静岡市葵区出身の村本咲さんの「パーキングエリアの夜」は、2024年以降ブルガリア、フランス、韓国、米国など各地の映画祭やアニメーション映画祭で受賞実績がある手描きアニメ作品。深夜のパーキングエリアを舞台に、高速バスで移動する動物たちのつかの間の「休憩時間」を描く。せりふがほぼない映像は、他者同士がベンチに腰かける場面、発光する自販機の前でそれぞれが寒風に身をすくめる場面など、互いの適正な距離を見計らう空気が漂う。「広さ」と「狭さ」を強調した演出が巧みで、物語の起伏にうまくつなげている。
伝承に範を取ったストーリーをアナログ的なぬくもりを生かしてコマ撮りアニメーションにした餅山田モチ世さん(同市清水区出身)の「羽衣」、チェコでパペットアニメーションを学んだ仁藤潤さん(同)による動物たちの物語「Friends」は、それぞれにオリジナルな情緒を醸し出す。テレビアニメ「ぼっち・ざ・ろっく!」のエンディングを手がけたスズキハルカさん(同)は、ぐにゃりと変化を続ける「かわいい」系のキャラクターを、横丁の壁を思わせるスペースに映し出す。

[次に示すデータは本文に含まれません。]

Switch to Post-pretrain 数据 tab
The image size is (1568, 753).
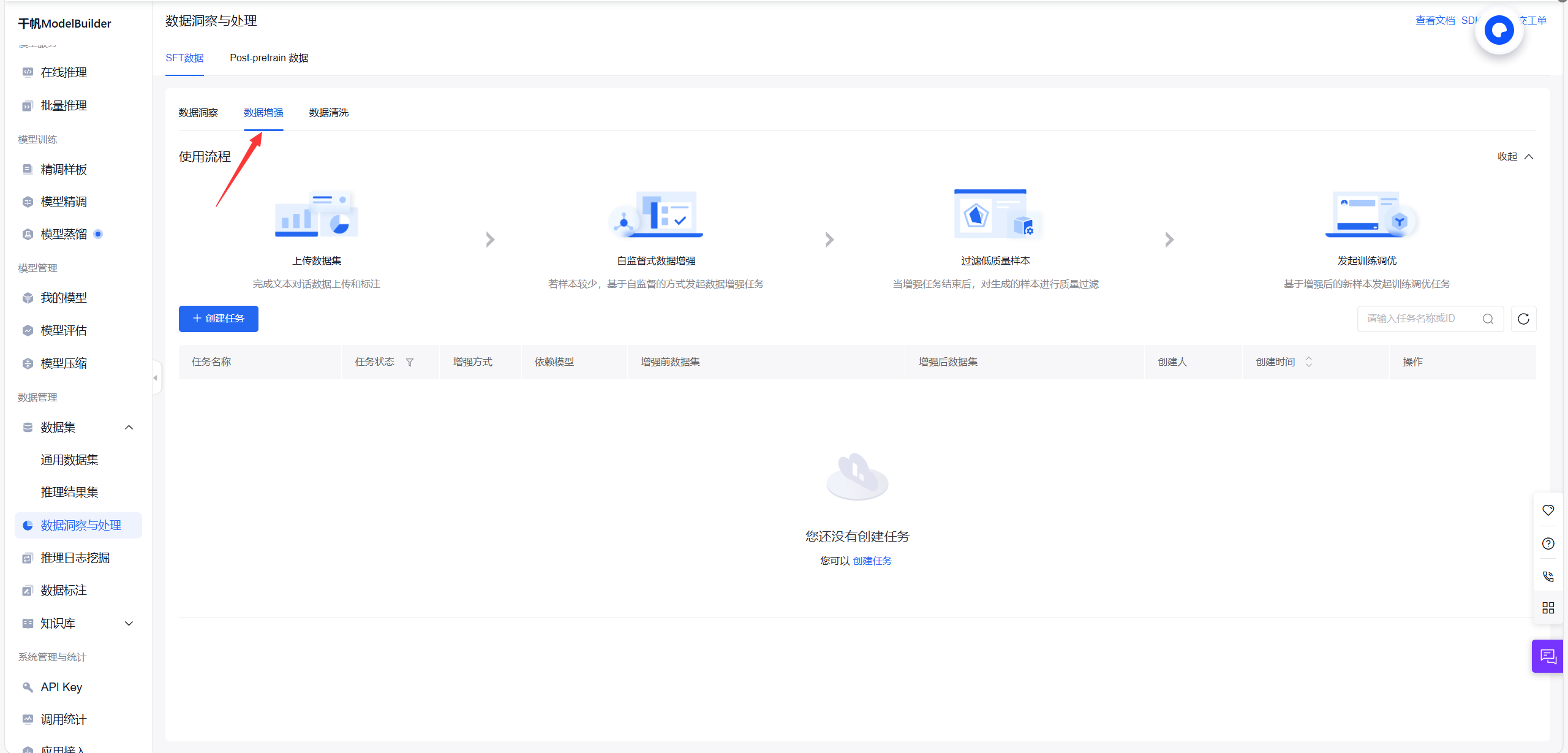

映像作品でインパクトがあったのは、チョコレート製のリアルな子羊を解体する中西凛さん(藤枝市出身)の「仔羊のこと」。真っ白な羊の腹に銀色のスプーンやフォークを突き立てると、血液と見まごう粘度の溶けたチョコレートが流れ出る。スプラッター的な印象にならないのは、羊や画面の登場人物の衣装の透き通るような白が爽涼感を強めているからだろう。清水駅前銀座商店街には、チョコレート製の子羊の頭部も展示されている。
主宰の薩川さん(静岡市清水区出身)は静謐で精密な色鉛筆画とともに、立体も展示。「SANCTUARY」は色とりどりの小さなパイプ状の素材でアルファベットを構築。鮮やかであるが故に境界線が曖昧になるという、不思議な視覚経験を促す。
横山文昭さん(牧之原市出身)の「ばかおもいしみず」は、コンクリート製のひらがな3文字を商店街のど真ん中に横たえた。マテリアルとしての重量感と、鑑賞者の心中に残る言葉としての「重み」を同時に喚起する試みだ。昨年は「あいしてる」を展示したという。作品化する言葉選びの作業もまた「重い」。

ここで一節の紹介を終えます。